Eligibility requirements

This is where most publishers and small teams will hit a wall. To claim a Search Profile, you must verify through connected social accounts and meet a minimum audience threshold on at least one qualifying platform. The confirmed thresholds are:

  • YouTube: 100,000 subscribers
  • Instagram: 100,000 followers
  • X (formerly Twitter): 100,000 followers
  • TikTok: 300,000 followers

These are not small numbers. For most independent writers, consultants, or small editorial teams, these thresholds will be out of reach in the near term. Google has confirmed that a wider rollout is coming and that eligibility criteria may evolve — but that is not a commitment to lowering the thresholds, and no timeline is given.

The thresholds also reflect a specific type of creator: someone with an established social audience, not necessarily a publisher with high search traffic or a strong email list. A site with 100,000 monthly organic visitors but 8,000 Instagram followers does not currently qualify.
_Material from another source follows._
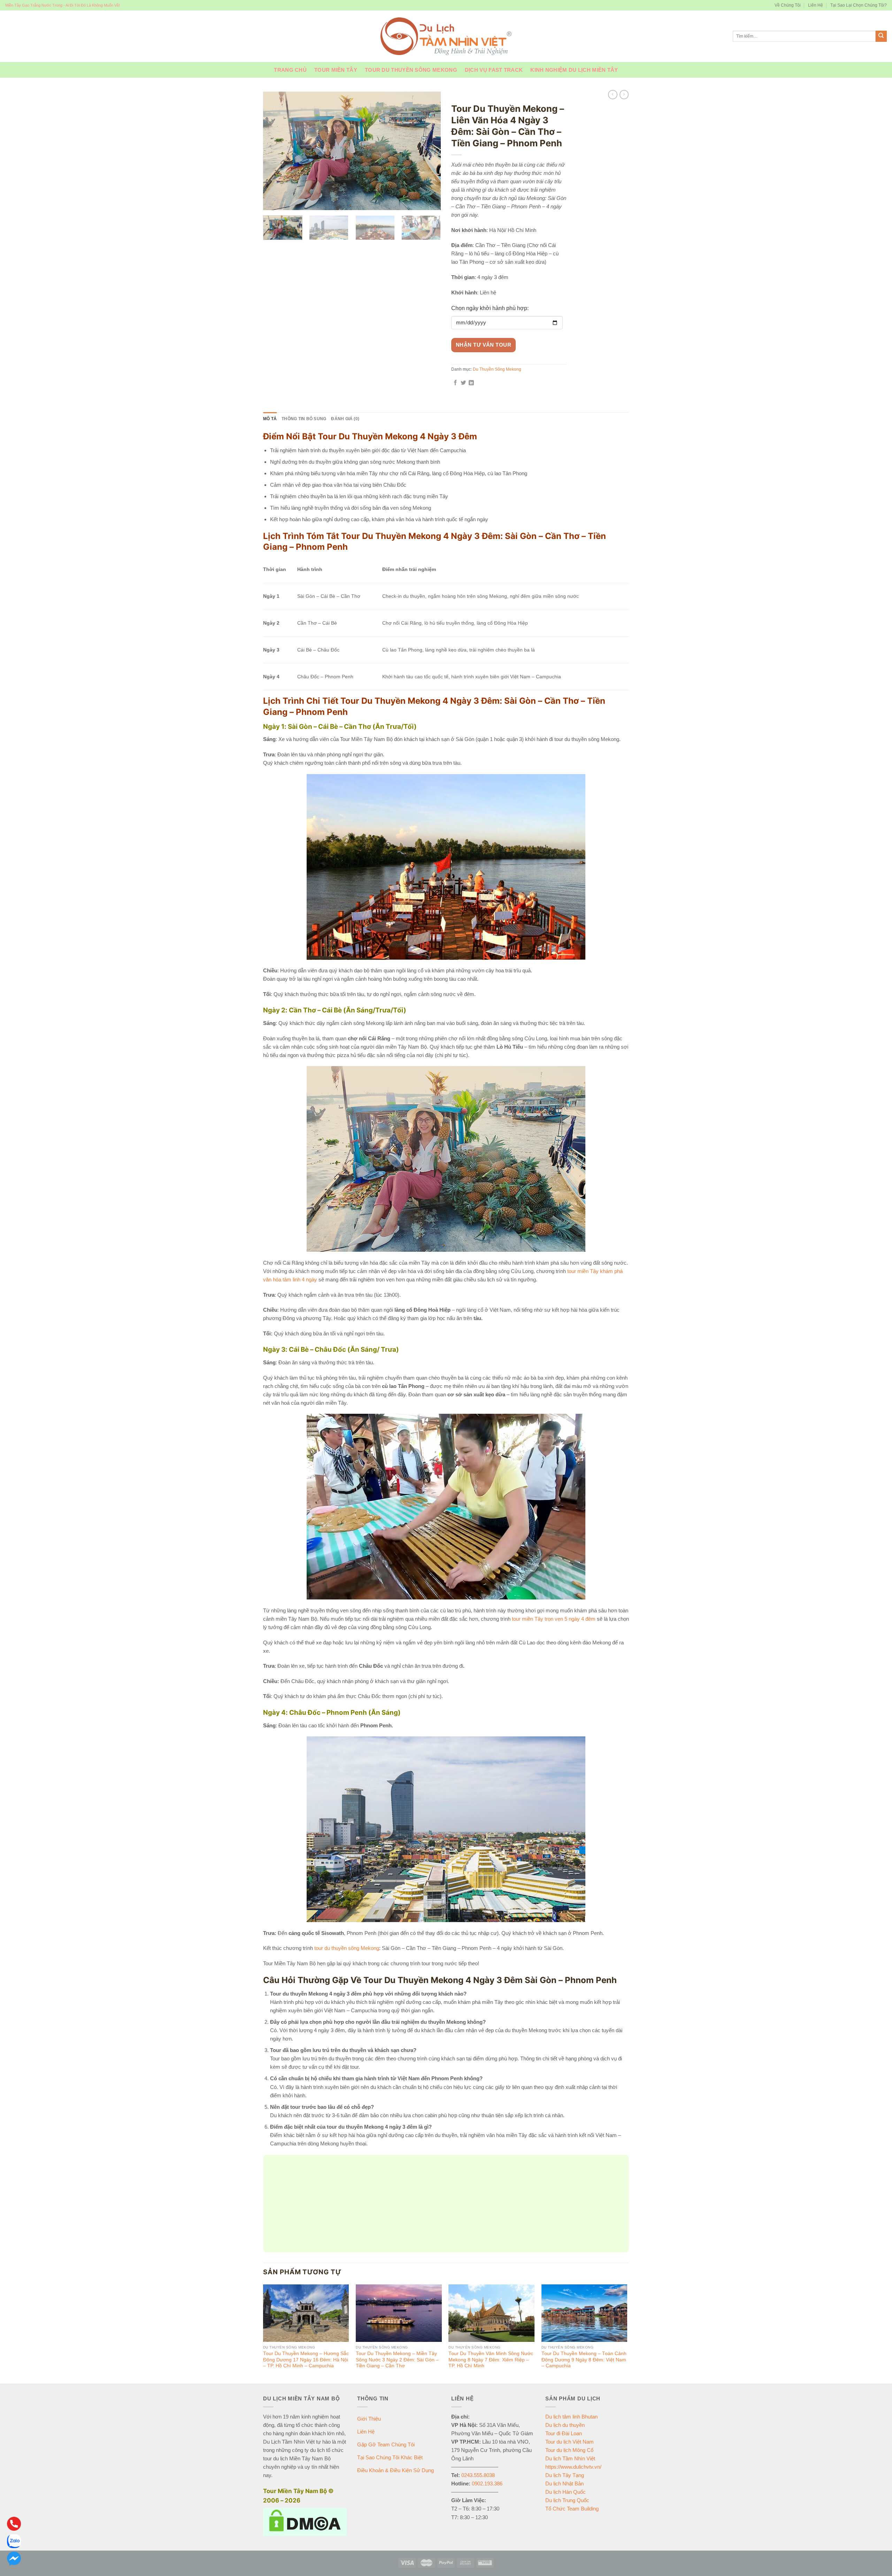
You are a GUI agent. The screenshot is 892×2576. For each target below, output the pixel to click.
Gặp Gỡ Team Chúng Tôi (386, 2444)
That gap is worth acknowledging when evaluating how broadly this feature applies to the publishing industry.

How to check and claim your profile

If you meet the eligibility requirements, the process is straightforward. Go to profile.google.com or find your existing Knowledge Panel, select More, then View Search Profile. Sign in with the Google account you want to associate with the profile, then sign into the content platforms where you meet the minimum thresholds, and click Create Profile.
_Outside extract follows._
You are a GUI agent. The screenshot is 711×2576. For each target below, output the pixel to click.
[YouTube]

If you have an existing Google Knowledge Panel, claiming a Search Profile may reinforce it. The source notes that claiming a profile can result in getting a Knowledge Panel — suggesting the two features are linked in Google’s creator identity infrastructure.

Currently this is only available in the United States. Creators outside the US should monitor for the wider rollout but cannot claim a profile yet.

What publishers and small teams should not assume

A few things worth being direct about before this feature changes your content strategy or team priorities.

This is not a ranking factor. The source does not state that having a Search Profile improves your position in standard Google Search results. The benefit is specifically tied to Discover feed visibility for followers — which is a narrower and more conditional benefit than organic search rankings.

US-only means US-only. If your audience is primarily outside the United States, this feature does not apply yet. “Wider rollout coming” is not a launch date.

Audience thresholds are the real filter. The 100K minimum on YouTube, Instagram, or X means this feature is currently built for established social creators, not for smaller publishers who have built their audiences primarily through search, email, or direct traffic. If you are below those thresholds, the right move is to note it exists and revisit eligibility in six to twelve months.

Discover traffic is volatile. Even for eligible creators, Discover feed visibility is not guaranteed by having a profile. Discover’s algorithm changes frequently and is not fully transparent. Do not plan a content strategy around a Discover traffic spike before you have actual data from your own profile.

For eligible creators in the US, claiming a Search Profile is a low-effort action worth taking. For everyone else, this is something to watch rather than act on immediately.

Source: Semrush blog, “Google launches Search Profiles for publishers and creators,” published June 8, 2026. Eligibility thresholds, access methods, and feature details based on the source. Discover traffic outcomes are not confirmed by the source and will vary by account.